For the above example to check if it is a static or dynamic system substitute different values of t.
let's check for t=0,1
for t=0; y(0)= x(0)+x(0+1)+x(0-1).
y(0)= x(0)[present value]+x(1)[future value]+x(-1)[past value]
Here for t=0; the output depends on future as well as past values of input with respect to zero which clearly indicates that the system is a dynamic system. Hence no need to check for other values.
2) Causal and Non-causal system.
The response of a casual system to input does not depend on future values of that input but depends only on the present or the past values of the input. Whereas if the response of the system to an input depends on the future value of that particular input then the system is a non-causal system. Let us understand the concept with the help of some examples.
y(t)= x(t) ==> casual system(check by substitution of different values of t ).
y(t)=x(t-1) ==> causal system.
y(t)=x(t+2) ==> non-causal system.
y(t)=x(t)+x(t+1)+x(t-1) ==> non-causal system.
Additional point:- The Anti-causal system is a system in which the output of the system depends only on the future values of input.
3) Time-variant and Time-invariant system.
This is a very essential type of classification of systems. A time-invariant system is one whose input-output relation do no vary with time, in other words, a time-invariant system is a system in which any time delay in the input must be reflected in the output. A system that does not follow this property is called a time-variant system.
Let us understand the concept of Time-variant and Time-invariant system with some examples as some times it becomes complex to identify the system.
to start with first identify the system,
here x(t) ---> system ---> after #scaling by a factor of 2 ---> x(2t) = y(t)
y(t) --> y[t-t(0)] = x[2(t- t(0))] y(t) is delayed by t(0) y(t)= x(2t-2t(0))
x(t) --> x(t- t(0)) =x(2t-t(0)) x(t) is delayed by t(0) x(t)=x(2t-t(0))
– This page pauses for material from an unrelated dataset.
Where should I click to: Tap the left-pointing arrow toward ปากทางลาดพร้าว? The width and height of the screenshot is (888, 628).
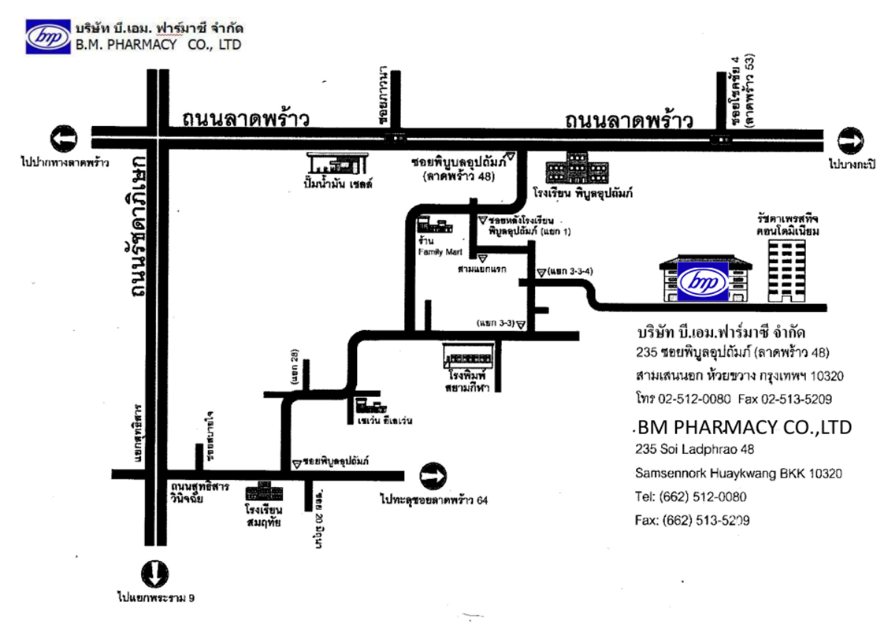click(64, 139)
The input and output are no same after the #delay operation,hence the system is a Time-variant system.
y(t)= 2+ x(t)
here x(t) ---> system ---> after #shifting by a factor of 2 ---> 2+x(t) = y(t)
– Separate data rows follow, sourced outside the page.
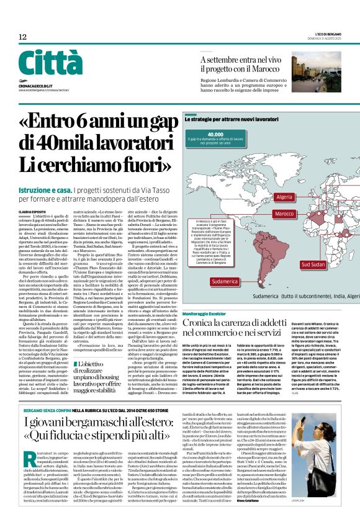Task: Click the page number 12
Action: click(22, 37)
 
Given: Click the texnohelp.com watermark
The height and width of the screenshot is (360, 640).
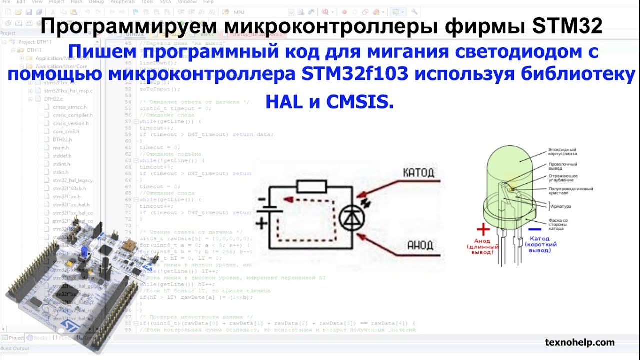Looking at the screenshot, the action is click(580, 342).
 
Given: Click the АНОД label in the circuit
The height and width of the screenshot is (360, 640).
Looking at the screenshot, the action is click(420, 245).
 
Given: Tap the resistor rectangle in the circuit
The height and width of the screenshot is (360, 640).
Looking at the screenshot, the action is click(311, 187).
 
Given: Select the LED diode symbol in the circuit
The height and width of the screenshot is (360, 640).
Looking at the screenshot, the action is click(352, 218).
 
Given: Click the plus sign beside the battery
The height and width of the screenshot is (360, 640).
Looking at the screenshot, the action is click(261, 223).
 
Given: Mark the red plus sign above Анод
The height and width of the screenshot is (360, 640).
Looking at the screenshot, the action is click(484, 230).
y(t) --> y[t-t(0)] = 2+x[(t- t(0))] y(t) is delayed by t(0) y(t)= 2+x(t-t(0))
x(t) --> x(t- t(0)) =2+x(t-t(0)) x(t) is delayed by t(0) x(t)=2+x(t-t(0))
The input and output are same after the delay operation,hence the system is a Time-invariant system.
Added information:- For a system to be a Time-invariant system.
There should not be any time scaling in the input or in the output.
Coefficients should be constant.
Any added or subtracted term in the system relation(other than the input and output ) must be constant or zero.
A split system is always a Time variant system.
4) Linear and Non-Linear system
The system which follows the principle of superposition is recognized as a #linear system, otherwise, the system is a #non-linear system. If a system is both time-invariant and linear then the system is called an LTI (Linear Time-Invariant) system, and an LTI system plays a very significant role in signals and systems.
The principle of superposition comprise of-
Law of Additivity:- Its states that if an input x1(t) produces an output y1(t), and another input x2(t) produces an output y2(t) then when both inputs acting on the system simultaneously produces an output y1(t)+y2(t).
Law of Homogeneity:- It states that if an input is scaled by some factor say 'k' then the output is also scaled by the same factor.
Points to Remember:-
System linearity is independent of the time scaling.
System linearity is independent of the coefficient used.
System linearity is dependent on the added/ subtracted term. This makes the system non-linear.
Both integral and differential operators are linear in nature.
5) Invertible and Non-invertible system
In an invertible system, there is a one-to-one mapping between the input and output of the system at every instant of time. On the other hand in the case of the non-invertible system instead of one to one mapping there exists a many-to-one mapping.
6) Stable and Unstable system
A stable system follows the BIBO(Bounded Input Bounded Output) criteria. That is if bounded input results in a bounded output the system is said to be a stable system. On the other hand, an unstable system produces an unbounded output for a bounded input.